The Brothers Lionheart
Of course, it was harder to remember exactly terrible the dream had been, but that Jonathan had cried out for help I couldn’t forget. My brother had called for me, so didn’t I have to go out and try to find him?
I sat for hours out with my rabbits and thought about what I should do. I had no one to talk to, no one to ask. I had to decide for myself. I couldn’t go to Sofia because she would stop me. She would never let me go; she was not that foolish. For it was foolish, I’m sure, what I wanted to do. And dangerous too. The most dangerous thing of all. And I wasn’t at all brave.
I don’t know how long I sat there, leaning against the stable wall, tearing up grass. I tore off every blade of grass round about me, but I didn’t notice until afterward, not while I’d been sitting there being tormented. The hours went by; perhaps I would be sitting there still, if I hadn’t suddenly remembered what Jonathan had said--that sometimes you have to do things that are dangerous; otherwise you weren’t a human being but a bit of filth.
So I decided. I banged my fist down on the rabbit hutch so that the rabbits jumped, and I said out loud so there would be no mistake.

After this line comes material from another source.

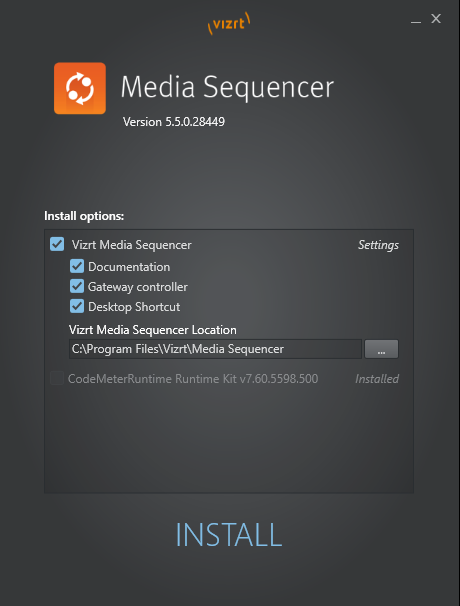Uncheck the Vizrt Media Sequencer checkbox
Screen dimensions: 460x606
(57, 244)
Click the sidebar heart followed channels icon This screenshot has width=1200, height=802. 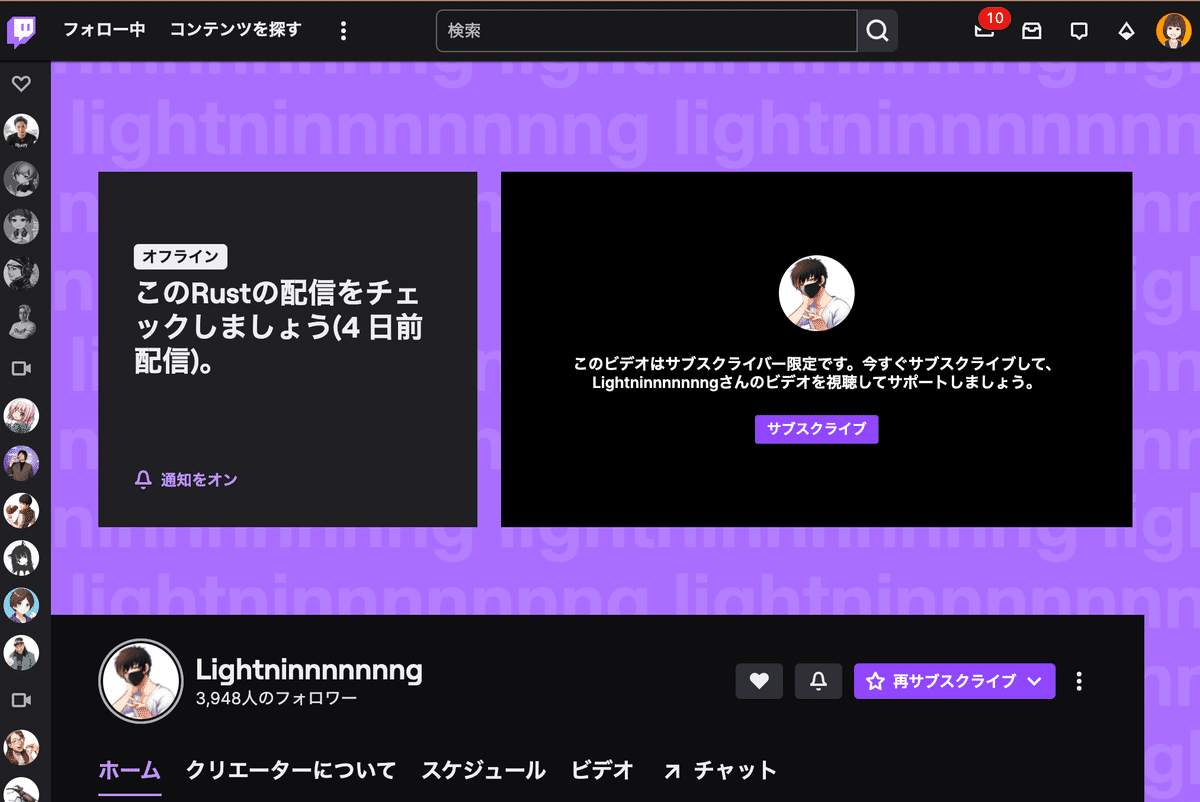21,84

“I’ll do it! I’ll do it! I’m not a bit of filth.”
Oh, how good it felt to have decided!
“I know I’m right,” I said to the rabbits, for I had no one else to talk to.
The rabbits--well, they’d have to become wild rabbits now. I took them out of the hutch and carried them in my arms to the gate and showed them the lovely green Cherry Valley.
“The whole valley is full of grass,” I said, “and there are lots of other rabbits you can be with there. I think you’ll have much more fun than in a hutch, but just watch out for the fox and Hubert.”
The three of them seemed a little surprised and scampered about a bit as if they were wondering whether this could possibly be right. But then they made off and vanished in a flash among the green hummocks.
Then I hurried to get things ready, gathering together everything I was to take with me.